I think you are spot on with the thorn bushes and natural barriers. The more artificial it looks the more an intruder will realize there is something a head worth taking. The more natural it looks the more he/she may just move over and move on to avoid it. Without knowing the land it is difficult to say what natural barriers exist there.


----------



## BillM

I am too old to take to the woods for very long but if I had to, I would try to hunkerdown in as sheltered and camoflaged location as possable. I would look for a place where water was accessable and where i had more than one egress from the area. I would use some premiter warning devices such as tripwires and noise makers. At night I would rigg silent alarm devises to wake me if an intruder got too close. I would use a Dakota fire pit to cook and heat with so as not to alert anyone as to my whereabouts. A catch of supplys in such a location right now would aid you later if you have to suddenly flee home.


----------



## 8thDayStranger

So what are good methods of hiding a small cache of supplies? I'm in the south so obviously heat and humidity will be a factor. Perhaps burying an aluminum flight case?


----------



## Genevieve

Dogs. and not those yappy little pieces of snack food for my dogs ( *snickers*) They make outstanding guards and alarms. All I have to do is watch my dogs to know if something or someone is around or coming up the lane before I can even see or hear them.

A good dog is worth their weight in food IMO


----------



## Genevieve

8thDayStranger said:


> So what are good methods of hiding a small cache of supplies? I'm in the south so obviously heat and humidity will be a factor. Perhaps burying an aluminum flight case?


If you buried tubes in the ground then they would stay cooler. There are tubes made for weapons to be buried. I suppose you could use mylar and o2's and then place them in the tubes. They're suppose to be moisture proof.


----------



## 8thDayStranger

I will have my dogs with me but all it takes is saying squirrel to get my beagle going. Ill be making a lot of wasted patrols with her. I was reading on another site about battery driveway alarms and magnetic trip wire alarms. I'm wondering if an audible alarm will make folks curious as to what's being protected. May look at silent alarms.


----------



## -JohnD-

8thDayStranger said:


> I will have my dogs with me but all it takes is saying squirrel to get my beagle going. Ill be making a lot of wasted patrols with her. I was reading on another site about battery driveway alarms and magnetic trip wire alarms. I'm wondering if an audible alarm will make folks curious as to what's being protected. May look at silent alarms.

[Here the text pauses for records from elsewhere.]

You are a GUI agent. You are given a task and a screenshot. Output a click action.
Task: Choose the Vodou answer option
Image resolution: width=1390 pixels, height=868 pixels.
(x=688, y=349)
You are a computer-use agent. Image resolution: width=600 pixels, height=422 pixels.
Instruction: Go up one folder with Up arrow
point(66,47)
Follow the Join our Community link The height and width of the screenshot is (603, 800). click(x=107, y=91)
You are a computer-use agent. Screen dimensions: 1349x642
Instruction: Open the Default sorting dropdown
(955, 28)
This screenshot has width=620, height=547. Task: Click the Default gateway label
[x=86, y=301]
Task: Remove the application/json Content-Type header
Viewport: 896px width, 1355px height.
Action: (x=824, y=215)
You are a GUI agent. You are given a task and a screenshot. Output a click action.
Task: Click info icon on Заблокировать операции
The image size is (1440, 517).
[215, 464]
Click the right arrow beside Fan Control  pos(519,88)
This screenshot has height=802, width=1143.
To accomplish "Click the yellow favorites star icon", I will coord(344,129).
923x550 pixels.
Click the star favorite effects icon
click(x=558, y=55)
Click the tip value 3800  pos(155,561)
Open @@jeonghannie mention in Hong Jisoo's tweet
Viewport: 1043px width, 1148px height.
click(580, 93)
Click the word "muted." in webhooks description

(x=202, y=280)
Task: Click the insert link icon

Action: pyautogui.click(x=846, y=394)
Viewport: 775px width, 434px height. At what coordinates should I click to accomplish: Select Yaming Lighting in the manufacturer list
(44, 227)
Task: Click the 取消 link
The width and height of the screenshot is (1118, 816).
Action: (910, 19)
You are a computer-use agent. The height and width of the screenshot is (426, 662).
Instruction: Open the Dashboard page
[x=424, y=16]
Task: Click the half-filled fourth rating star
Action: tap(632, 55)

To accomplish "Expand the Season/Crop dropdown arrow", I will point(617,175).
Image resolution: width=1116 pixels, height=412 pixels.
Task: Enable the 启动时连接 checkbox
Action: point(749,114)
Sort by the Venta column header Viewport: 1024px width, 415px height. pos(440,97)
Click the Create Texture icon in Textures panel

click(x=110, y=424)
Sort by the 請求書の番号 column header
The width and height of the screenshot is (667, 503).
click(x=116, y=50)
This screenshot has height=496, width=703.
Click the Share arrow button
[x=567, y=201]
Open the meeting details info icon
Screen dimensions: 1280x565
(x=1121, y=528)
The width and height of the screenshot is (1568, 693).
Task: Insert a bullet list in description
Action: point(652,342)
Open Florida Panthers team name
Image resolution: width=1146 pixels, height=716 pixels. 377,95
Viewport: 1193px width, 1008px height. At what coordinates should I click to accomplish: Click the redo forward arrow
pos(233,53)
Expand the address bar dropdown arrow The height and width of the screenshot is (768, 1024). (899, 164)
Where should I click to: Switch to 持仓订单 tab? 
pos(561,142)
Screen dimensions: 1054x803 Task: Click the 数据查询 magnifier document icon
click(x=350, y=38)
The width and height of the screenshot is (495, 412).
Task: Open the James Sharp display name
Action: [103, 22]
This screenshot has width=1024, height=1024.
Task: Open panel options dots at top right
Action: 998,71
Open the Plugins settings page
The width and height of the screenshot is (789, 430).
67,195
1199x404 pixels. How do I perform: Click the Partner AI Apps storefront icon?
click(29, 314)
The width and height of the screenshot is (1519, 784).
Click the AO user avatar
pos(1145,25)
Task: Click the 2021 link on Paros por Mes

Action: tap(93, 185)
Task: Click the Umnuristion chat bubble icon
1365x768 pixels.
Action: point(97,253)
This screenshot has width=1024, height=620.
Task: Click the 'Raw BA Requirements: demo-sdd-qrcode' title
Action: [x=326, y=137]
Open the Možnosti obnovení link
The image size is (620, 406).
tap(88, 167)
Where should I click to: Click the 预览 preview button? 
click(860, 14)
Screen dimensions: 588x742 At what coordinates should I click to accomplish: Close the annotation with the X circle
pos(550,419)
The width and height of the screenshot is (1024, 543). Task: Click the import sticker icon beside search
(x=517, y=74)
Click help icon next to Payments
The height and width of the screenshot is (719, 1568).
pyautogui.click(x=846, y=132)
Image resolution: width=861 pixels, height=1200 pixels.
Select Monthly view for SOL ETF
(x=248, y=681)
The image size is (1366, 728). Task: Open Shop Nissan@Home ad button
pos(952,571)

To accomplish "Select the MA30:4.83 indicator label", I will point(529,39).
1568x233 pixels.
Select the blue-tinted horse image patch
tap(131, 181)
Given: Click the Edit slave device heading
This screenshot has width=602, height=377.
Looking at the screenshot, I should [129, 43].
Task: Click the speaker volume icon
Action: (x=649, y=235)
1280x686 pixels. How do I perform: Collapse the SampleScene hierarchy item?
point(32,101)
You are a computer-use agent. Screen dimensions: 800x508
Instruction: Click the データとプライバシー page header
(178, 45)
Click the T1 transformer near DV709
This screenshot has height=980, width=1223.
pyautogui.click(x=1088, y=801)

Might look at ways to run them off solar power and any that have chimes can be converted to led lights by just disconnecting the buzzer/chime/speaker and soldering on the light. The down side of silent alarms like this is someone has to be watching for them. You might try moving the "noisemaker" to inside the camp by hiding small gauge wire.


----------



## hiwall

In most places in the USA barb wire fences are common. I'd fence it with 3 or 4 strand barb wire. Many that come to a fence will walk down it to try to go around rather than climb.


----------



## PackerBacker

hiwall said:


> In most places in the USA barb wire fences are common. I'd fence it with 3 or 4 strand barb wire. Many that come to a fence will walk down it to try to go around rather than climb.


3 or 4 barb wires won't do a thing except annoy you for a split second.


----------



## CrackbottomLouis

I saw a cool youtube vid once where a guy rigged up trip alams that set off 22 lr rounds. You could use the powderless roinds so sound doesnt carry far. In conjunction with briars that might work. A gun shot might not only warn you but also scare folks off. Also they have perimeter motion sensing alarms that are battery powered with a really decent range. Beeps at base camp receiver. Im sure you could rig the receiver to a head phone but it does have a volume control knob to adjust how loud it beeps. Gonna see em this weekend. Ill check range, volume control, price and brand name and get back to you.


----------



## 8thDayStranger

CrackbottomLouis said:


> I saw a cool youtube vid once where a guy rigged up trip alams that set off 22 lr rounds. You could use the powderless roinds so sound doesnt carry far. In conjunction with briars that might work. A gun shot might not only warn you but also scare folks off. Also they have perimeter motion sensing alarms that are battery powered with a really decent range. Beeps at base camp receiver. Im sure you could rig the receiver to a head phone but it does have a volume control knob to adjust how loud it beeps. Gonna see em this weekend. Ill check range, volume control, price and brand name and get back to you.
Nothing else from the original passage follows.